Anumeha Chaturvedi | Print Edition: April 5, 2009

“I think it’s just that. Simply, a stereotype,” says Padma Lakshmi, referring to the idea that models don’t eat. An actress, a model, a television host and a cookbook author, Padma’s out with her second book, Tangy Tart Hot & Sweet. But, surely, supermodels and cookbooks go together like Lalu Prasad Yadav and aerobics. If the food tastes so great, she’d surely eat more of it! “But, I do! I love peanut butter and jelly sandwiches on hot toast. And potato chips, too,” she insists. “In fact, I can finish an entire can of Pringles potato chips in one sitting.” So, how come it doesn’t show? “Models are freaks of nature,” she says. “I just happen to be lucky. Others are not meant to be 5’9” with a 24-inch waist.”

That’s Padma Lakshmi for you—easy, candid, unabashed. The ex-wife of celebrated author Salman Rushdie, Padma was always a celebrity in her own right. A supermodel who walked the runway for the likes of Giorgio Armani, Valentino and Isaac Mizrahi, Padma took to writing in 1999 and came out with her first cookbook, Easy Exotic. She won the Best First Book Award at the World Cookbook Awards at Versailles and later took to presenting cookery shows.

“I thought people were curious to know what models eat, and that’s how Easy Exotic came about.” The book led to a documentary series called Planet Food, which brought her to India, the country she calls home. “I loved doing Planet Food India as it gave me an opportunity to travel to parts of my own country I had not yet been to,” she says. “I was introduced to nonvegetarian Indian dishes that I was never exposed to growing up in a Brahmin household.” But old habits die hard. Out of all Indian cuisines, Padma still picks the allvegetarian Gujarati thali as her favourite and the thought of eating animals still makes her squeamish.

“I hate eating organ meat; it’s really not my thing. And in the Spanish bullfighting section, there was a certain part of the bull I did not relish eating. I‘ll leave it at that.” Still, it’s clear that her heart’s set on food. She hosted the Food Network series Padma’s Passport, which is a part of the larger series Melting Pot in 2001. Five years later, in 2006, she started hosting the popular cookery show, Top Chef. Now in its third year, Top Chef remains extremely popular.

“Cooking for someone is one of the most nurturing acts of human experience,” says a philosophical Padma. She counts Jeff Smith, Julia Childs and Ina Garden as her TV heroes and one of her most prized material possessions is a vintage collection of Julia Childs’ cookery show, and books like The Talisman of Happiness. 

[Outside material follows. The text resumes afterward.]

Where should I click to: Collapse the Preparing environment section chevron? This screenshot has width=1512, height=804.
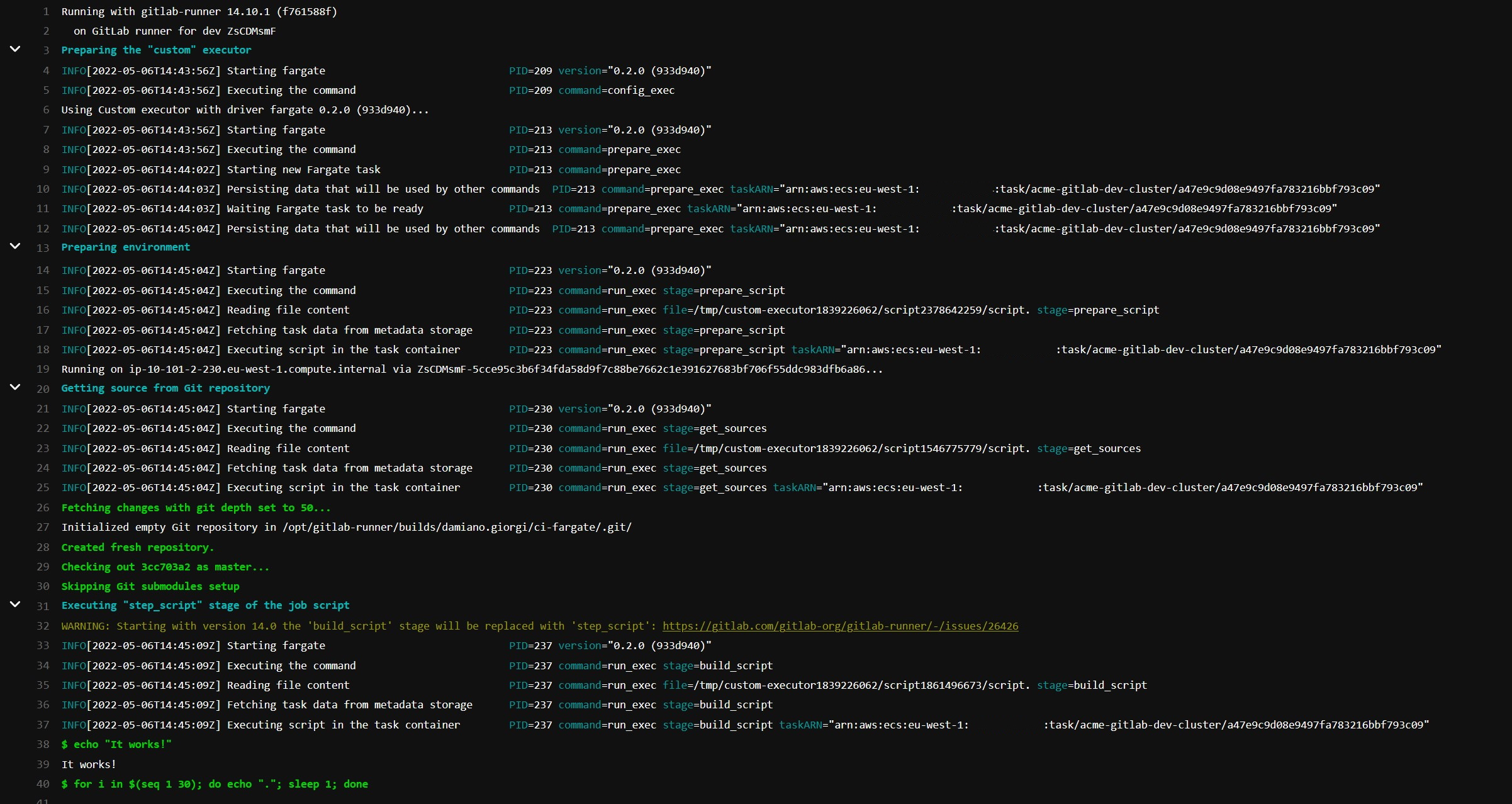(x=15, y=246)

“I hate eating organ meat; it’s really not my thing. And in the Spanish bullfighting section, there was a certain part of the bull I did not relish eating. I’ll leave it at that.”

Having learnt so much about food, doesn’t she feel the urge to run her own restaurant one day? “If it’s meant to be, I will. I have enough projects on my plate. I was asked by people to open up restaurants in New York and London. But I guess the timing was a bit off.” But there’s no dearth of eateries she loves frequenting. The list reflects her globetrotting celebrity.

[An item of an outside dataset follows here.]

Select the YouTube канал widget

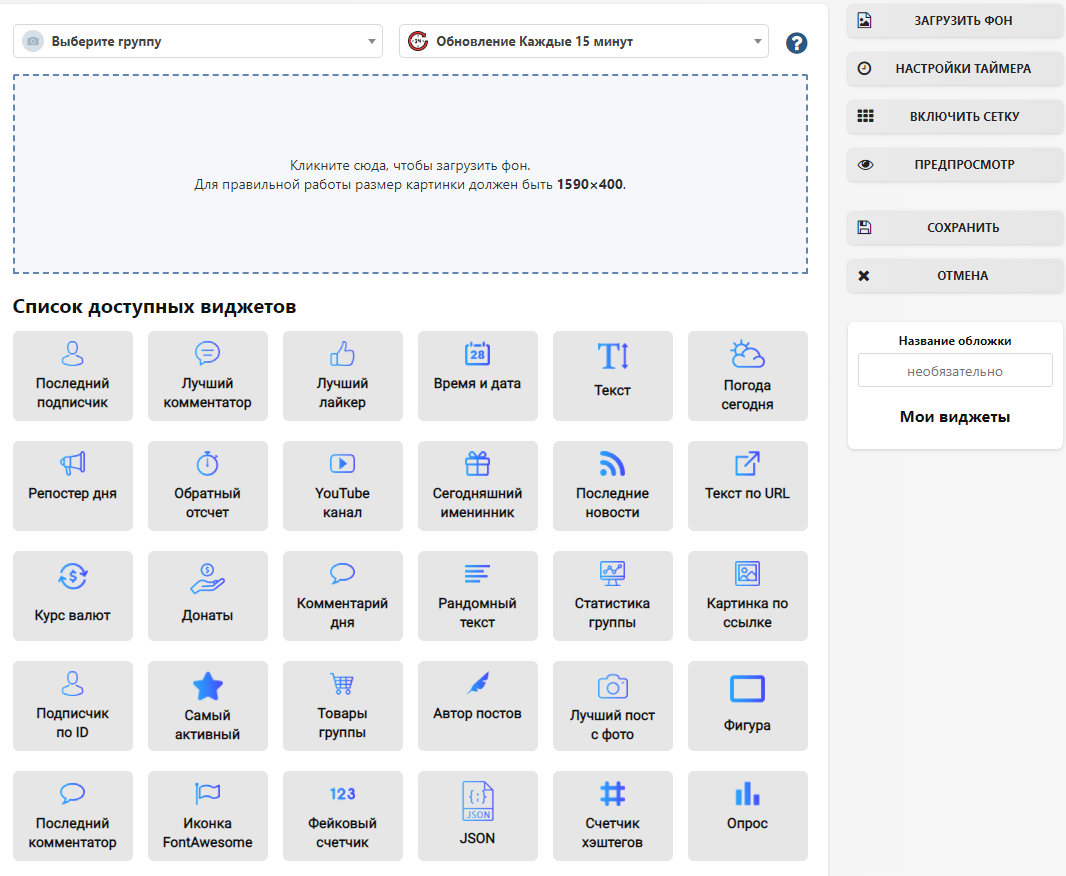pos(342,486)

“In London, I love China Tang. The Wolsley, Indochine, Daniel and La Esquina in New York. In Paris, it has to be L’amis and Louis, and I simply love Luques and Giorgio Baldi in Los Angeles.” So, what if we kept her captive for years and forced her to eat gruel? She laughs at the question. “Well, I’ll just hope you take mercy and set me free! I am already picturing what my first meal would be. Something clean and fresh like fish tacos, or green salad. I feel I don’t eat enough fresh raw vegetables. They’re great for skin and hair.”

I guess that’s the supermodel talking. And just when we thought it’s the food that she lives for, she’s aiming for a jewellery line next, an old obsession.

“When I was a little girl, my most delicious pleasure was playing with all the lovely things on my mother’s dressing table,” says Padma, in a handwritten note on her website. “Hidden in various boxes and piled on Victorian plates were shiny treasures of all kinds. Necklaces, bracelets, earrings and brooches… I loved to adorn my tiny frame with all things precious.” And with that she signs off—Padma Lakshmi the actor, model, television host, cook book author, fashion writer and jewellery designer.